Modulation of TGF-beta 1 production from human keratinocytes by UVB

Abstract

Transforming growth factor-beta (TGF-beta) plays an important role not only in cell growth control but also in inflammation and immunoregulation. There are at least five different isoforms of TGF-beta. TGF-beta 1 has a large variety of biological functions including the modulation of inflammation and the immune system and has most extensively been studied in skin. Since ultraviolet B (UVB) is known to induce skin erythema and immunosuppression, we sought to examine whether UVB would alter the expression and production of TGF-beta 1 in normal human keratinocytes. Using reverse transcription-polymerase chain reaction (RT-PCR), constitutive expression of TGF-beta 1 mRNA was detected in keratinocytes and the level of TGF-beta 1 mRNA was increased 4 and 8 h after 300 J/m2 UVB irradiation.

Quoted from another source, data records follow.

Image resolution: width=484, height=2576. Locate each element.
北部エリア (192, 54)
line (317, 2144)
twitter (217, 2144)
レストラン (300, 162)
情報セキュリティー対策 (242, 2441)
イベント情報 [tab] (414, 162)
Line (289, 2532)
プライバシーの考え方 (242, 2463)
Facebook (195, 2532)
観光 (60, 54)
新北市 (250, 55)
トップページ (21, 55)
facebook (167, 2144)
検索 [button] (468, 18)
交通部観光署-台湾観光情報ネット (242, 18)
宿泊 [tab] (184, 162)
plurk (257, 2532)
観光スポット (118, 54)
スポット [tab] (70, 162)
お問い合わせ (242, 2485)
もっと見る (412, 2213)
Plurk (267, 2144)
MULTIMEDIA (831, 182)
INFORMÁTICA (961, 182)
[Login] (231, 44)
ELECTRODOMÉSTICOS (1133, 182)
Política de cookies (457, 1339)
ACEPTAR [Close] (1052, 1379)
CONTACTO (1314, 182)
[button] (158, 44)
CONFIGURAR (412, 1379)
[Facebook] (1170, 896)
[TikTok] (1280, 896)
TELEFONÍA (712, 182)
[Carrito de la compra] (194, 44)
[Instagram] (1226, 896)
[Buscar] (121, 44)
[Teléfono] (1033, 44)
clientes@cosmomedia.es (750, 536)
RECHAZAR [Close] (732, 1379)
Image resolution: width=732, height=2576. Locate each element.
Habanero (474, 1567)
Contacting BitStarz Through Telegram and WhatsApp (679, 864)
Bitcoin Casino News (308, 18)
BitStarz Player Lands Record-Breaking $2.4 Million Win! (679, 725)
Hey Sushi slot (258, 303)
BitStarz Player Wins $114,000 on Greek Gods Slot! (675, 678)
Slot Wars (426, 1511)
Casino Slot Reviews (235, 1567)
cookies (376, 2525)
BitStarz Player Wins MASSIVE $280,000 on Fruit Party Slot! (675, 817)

Production of TGF-beta 1 protein in culture supernatants assayed by ELISA was also increased at 24 h after irradiation. Cycloheximide treatment blocked this TGF-beta 1 protein induction indicating de novo protein synthesis of TGF-beta 1 from keratinocytes induced by UVB. These results suggest a possible role for TGF-beta 1 in UVB-induced skin inflammation and immunosuppression.